Dr. Kristen Murphy, University of Wisconsin-Milwaukee
Seminar Title: "It’s the items that make the assessment: Investigating test and item properties for better measurement"
Host: Matt Wu, wu.6250@osu.edu
Seminar Zoom Link: https://osu.zoom.us/j/9303326442?pwd=UncwWmlxMkU4bzV5OThmYWU0NHJiZz09
ABSTRACT
Since 1930, the American Chemical Society, Division of Chemical Education’s Examinations Institute (ACS Exams) has developed and produced chemistry tests utilizing exam committees of expert instructors. Similarly, instructors regularly write, administer and grade assessments ultimately to assign a grade for a course. These classroom assessment efforts can be valuable measurements of the progress of students through the program, and efforts to associate measurements between multiple courses in a program are routinely included in programmatic assessment requirements. But, how are tests developed, and, once written, what processes are in place to evaluate the test? Because tests are commonly used as a measurement for the degree to which a student understands the content, it is important that they are psychometrically sound instruments. Considerations as to what is the best measure of performance and how to capture this is important. In addition to traditional scoring of tests, there are other methods of scoring that can be used to capture important measures or inform decisions such as placement into courses, subscoring by content areas or identifying item fairness by student subgroups.
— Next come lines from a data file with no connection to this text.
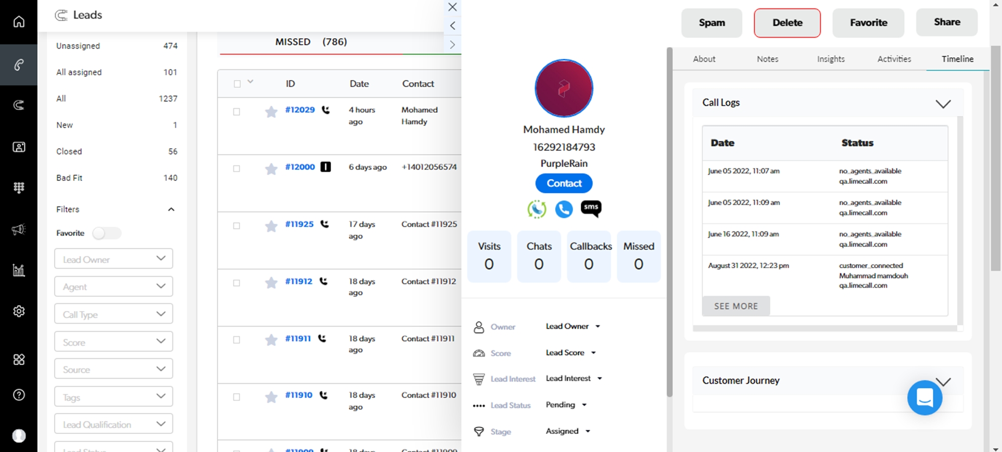Open the Lead Owner filter dropdown

[114, 259]
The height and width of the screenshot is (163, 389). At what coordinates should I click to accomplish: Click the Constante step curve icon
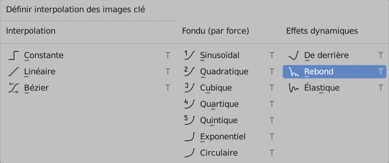click(14, 55)
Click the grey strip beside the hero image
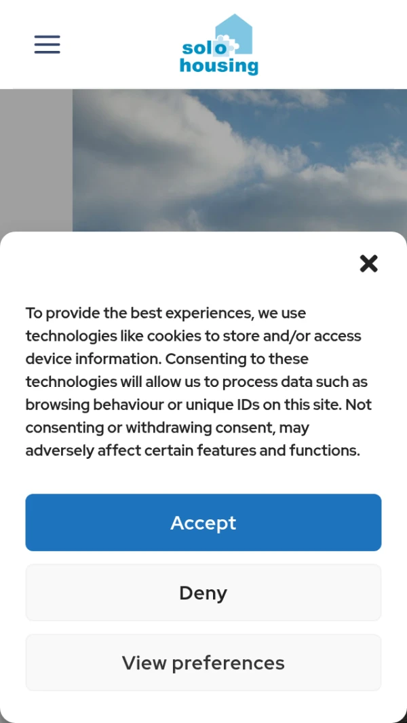This screenshot has width=407, height=723. [36, 160]
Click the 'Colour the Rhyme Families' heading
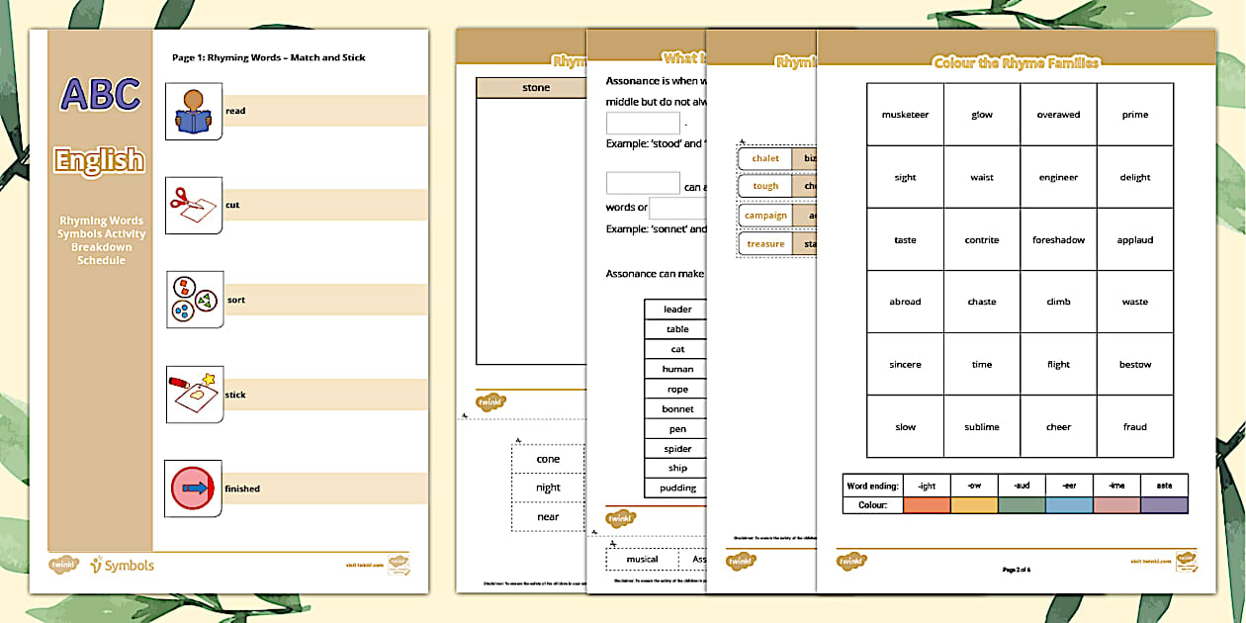The width and height of the screenshot is (1246, 623). tap(1016, 63)
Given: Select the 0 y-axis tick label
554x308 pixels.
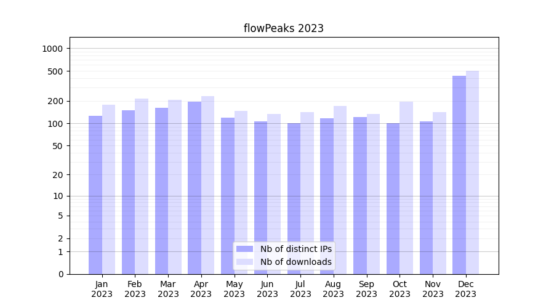Looking at the screenshot, I should coord(60,274).
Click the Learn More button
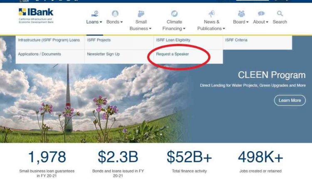312x179 pixels. tap(290, 100)
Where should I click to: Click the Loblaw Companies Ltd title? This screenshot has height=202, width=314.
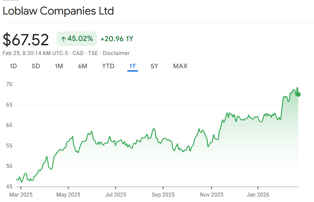click(58, 11)
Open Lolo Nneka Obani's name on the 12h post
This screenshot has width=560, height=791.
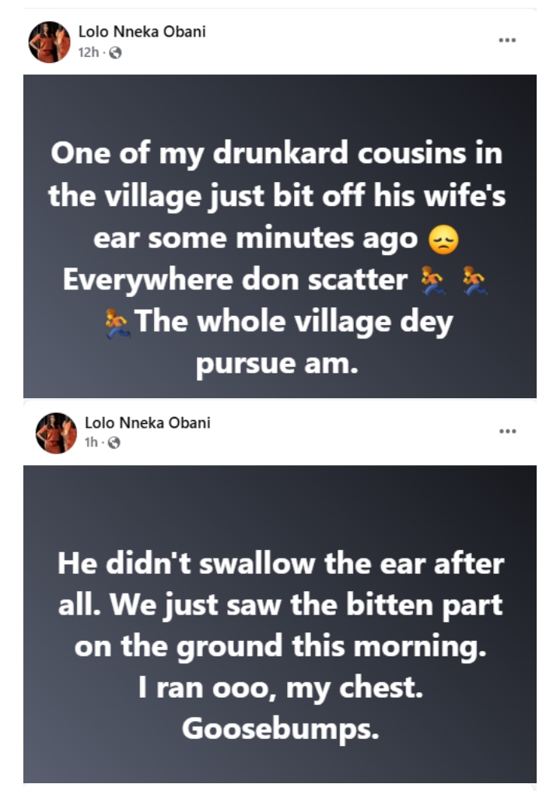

This leads into item-level investigations including classic test statistics, item content, and item fairness as well as item environment effects and guessing. Standardized tests could be criticized for lower alignment to the content choices made by an instructor or department as well as using national samples for constructing norms that may not align to their institution-type. Recent investigations into custom exam and norm generation to address this have been conducted. Finally, methods for examining item performance over time for item stability and connecting varying samples or different exams will be presented.